-- Start RAW RECORDS --
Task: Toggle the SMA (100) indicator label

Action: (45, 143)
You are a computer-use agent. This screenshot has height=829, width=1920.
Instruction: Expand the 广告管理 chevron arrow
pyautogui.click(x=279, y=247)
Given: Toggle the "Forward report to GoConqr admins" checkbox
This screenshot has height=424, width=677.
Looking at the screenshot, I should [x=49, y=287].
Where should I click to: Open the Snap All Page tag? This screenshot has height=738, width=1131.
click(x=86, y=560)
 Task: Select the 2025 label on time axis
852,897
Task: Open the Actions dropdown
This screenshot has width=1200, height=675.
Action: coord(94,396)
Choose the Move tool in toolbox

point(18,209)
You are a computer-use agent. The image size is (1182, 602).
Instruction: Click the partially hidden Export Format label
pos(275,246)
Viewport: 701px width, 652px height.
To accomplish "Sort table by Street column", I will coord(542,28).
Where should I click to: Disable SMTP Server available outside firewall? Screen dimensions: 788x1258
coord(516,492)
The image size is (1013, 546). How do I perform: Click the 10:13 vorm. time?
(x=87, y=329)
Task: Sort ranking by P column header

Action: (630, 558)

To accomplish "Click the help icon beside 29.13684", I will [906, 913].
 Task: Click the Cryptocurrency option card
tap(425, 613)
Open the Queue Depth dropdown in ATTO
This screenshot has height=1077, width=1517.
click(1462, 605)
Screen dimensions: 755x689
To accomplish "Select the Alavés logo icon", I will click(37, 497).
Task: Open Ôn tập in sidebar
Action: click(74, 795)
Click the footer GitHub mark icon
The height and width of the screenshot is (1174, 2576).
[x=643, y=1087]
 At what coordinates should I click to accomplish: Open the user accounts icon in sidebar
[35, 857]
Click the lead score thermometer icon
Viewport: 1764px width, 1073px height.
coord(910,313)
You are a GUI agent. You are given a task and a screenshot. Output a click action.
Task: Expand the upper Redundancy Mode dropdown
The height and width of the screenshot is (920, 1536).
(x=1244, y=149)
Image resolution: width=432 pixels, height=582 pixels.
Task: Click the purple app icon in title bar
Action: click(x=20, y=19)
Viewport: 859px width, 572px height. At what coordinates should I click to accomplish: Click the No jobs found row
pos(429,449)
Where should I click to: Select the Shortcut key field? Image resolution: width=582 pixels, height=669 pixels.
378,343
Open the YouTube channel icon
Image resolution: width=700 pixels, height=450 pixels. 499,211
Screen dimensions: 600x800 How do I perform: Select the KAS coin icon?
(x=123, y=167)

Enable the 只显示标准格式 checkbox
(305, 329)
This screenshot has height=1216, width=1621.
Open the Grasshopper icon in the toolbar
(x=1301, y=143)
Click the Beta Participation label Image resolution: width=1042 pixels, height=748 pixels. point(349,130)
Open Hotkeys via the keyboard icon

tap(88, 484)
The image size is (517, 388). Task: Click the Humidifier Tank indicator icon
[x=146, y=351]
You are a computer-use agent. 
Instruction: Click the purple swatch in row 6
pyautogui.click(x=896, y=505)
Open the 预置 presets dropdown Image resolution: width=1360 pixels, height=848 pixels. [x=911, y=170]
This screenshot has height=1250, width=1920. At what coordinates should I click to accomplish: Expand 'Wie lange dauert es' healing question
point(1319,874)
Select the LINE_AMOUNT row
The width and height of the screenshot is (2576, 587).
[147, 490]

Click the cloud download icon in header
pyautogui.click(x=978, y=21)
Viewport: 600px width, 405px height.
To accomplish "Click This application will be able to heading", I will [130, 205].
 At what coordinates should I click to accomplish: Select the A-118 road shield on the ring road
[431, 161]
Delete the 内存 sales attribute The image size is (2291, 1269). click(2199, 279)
-- End RAW RECORDS --
TASK TO COMPLETE: Rewrite the listing above, changing each "computer-use agent" to "screen-control agent" and leaving everything else the same.

WORKED ANSWER:
Task: Toggle the SMA (100) indicator label

Action: (45, 143)
You are a screen-control agent. This screenshot has height=829, width=1920.
Instruction: Expand the 广告管理 chevron arrow
pyautogui.click(x=279, y=247)
Given: Toggle the "Forward report to GoConqr admins" checkbox
This screenshot has height=424, width=677.
Looking at the screenshot, I should [x=49, y=287].
Where should I click to: Open the Snap All Page tag? This screenshot has height=738, width=1131.
click(x=86, y=560)
 Task: Select the 2025 label on time axis
852,897
Task: Open the Actions dropdown
This screenshot has width=1200, height=675.
Action: coord(94,396)
Choose the Move tool in toolbox

point(18,209)
You are a screen-control agent. The image size is (1182, 602).
Instruction: Click the partially hidden Export Format label
pos(275,246)
Viewport: 701px width, 652px height.
To accomplish "Sort table by Street column", I will coord(542,28).
Where should I click to: Disable SMTP Server available outside firewall? Screen dimensions: 788x1258
coord(516,492)
The image size is (1013, 546). How do I perform: Click the 10:13 vorm. time?
(x=87, y=329)
Task: Sort ranking by P column header

Action: (630, 558)

To accomplish "Click the help icon beside 29.13684", I will [906, 913].
 Task: Click the Cryptocurrency option card
tap(425, 613)
Open the Queue Depth dropdown in ATTO
This screenshot has height=1077, width=1517.
click(1462, 605)
Screen dimensions: 755x689
To accomplish "Select the Alavés logo icon", I will click(37, 497).
Task: Open Ôn tập in sidebar
Action: click(74, 795)
Click the footer GitHub mark icon
The height and width of the screenshot is (1174, 2576).
[x=643, y=1087]
 At what coordinates should I click to accomplish: Open the user accounts icon in sidebar
[35, 857]
Click the lead score thermometer icon
Viewport: 1764px width, 1073px height.
coord(910,313)
You are a GUI agent. You are given a task and a screenshot. Output a click action.
Task: Expand the upper Redundancy Mode dropdown
The height and width of the screenshot is (920, 1536).
(x=1244, y=149)
Image resolution: width=432 pixels, height=582 pixels.
Task: Click the purple app icon in title bar
Action: click(x=20, y=19)
Viewport: 859px width, 572px height. At what coordinates should I click to accomplish: Click the No jobs found row
pos(429,449)
Where should I click to: Select the Shortcut key field? Image resolution: width=582 pixels, height=669 pixels.
378,343
Open the YouTube channel icon
Image resolution: width=700 pixels, height=450 pixels. 499,211
Screen dimensions: 600x800 How do I perform: Select the KAS coin icon?
(x=123, y=167)

Enable the 只显示标准格式 checkbox
(305, 329)
This screenshot has height=1216, width=1621.
Open the Grasshopper icon in the toolbar
(x=1301, y=143)
Click the Beta Participation label Image resolution: width=1042 pixels, height=748 pixels. point(349,130)
Open Hotkeys via the keyboard icon

tap(88, 484)
The image size is (517, 388). Task: Click the Humidifier Tank indicator icon
[x=146, y=351]
You are a screen-control agent. 
Instruction: Click the purple swatch in row 6
pyautogui.click(x=896, y=505)
Open the 预置 presets dropdown Image resolution: width=1360 pixels, height=848 pixels. [x=911, y=170]
This screenshot has height=1250, width=1920. At what coordinates should I click to accomplish: Expand 'Wie lange dauert es' healing question
point(1319,874)
Select the LINE_AMOUNT row
The width and height of the screenshot is (2576, 587).
[147, 490]

Click the cloud download icon in header
pyautogui.click(x=978, y=21)
Viewport: 600px width, 405px height.
To accomplish "Click This application will be able to heading", I will [130, 205].
 At what coordinates should I click to accomplish: Select the A-118 road shield on the ring road
[431, 161]
Delete the 内存 sales attribute The image size is (2291, 1269). click(2199, 279)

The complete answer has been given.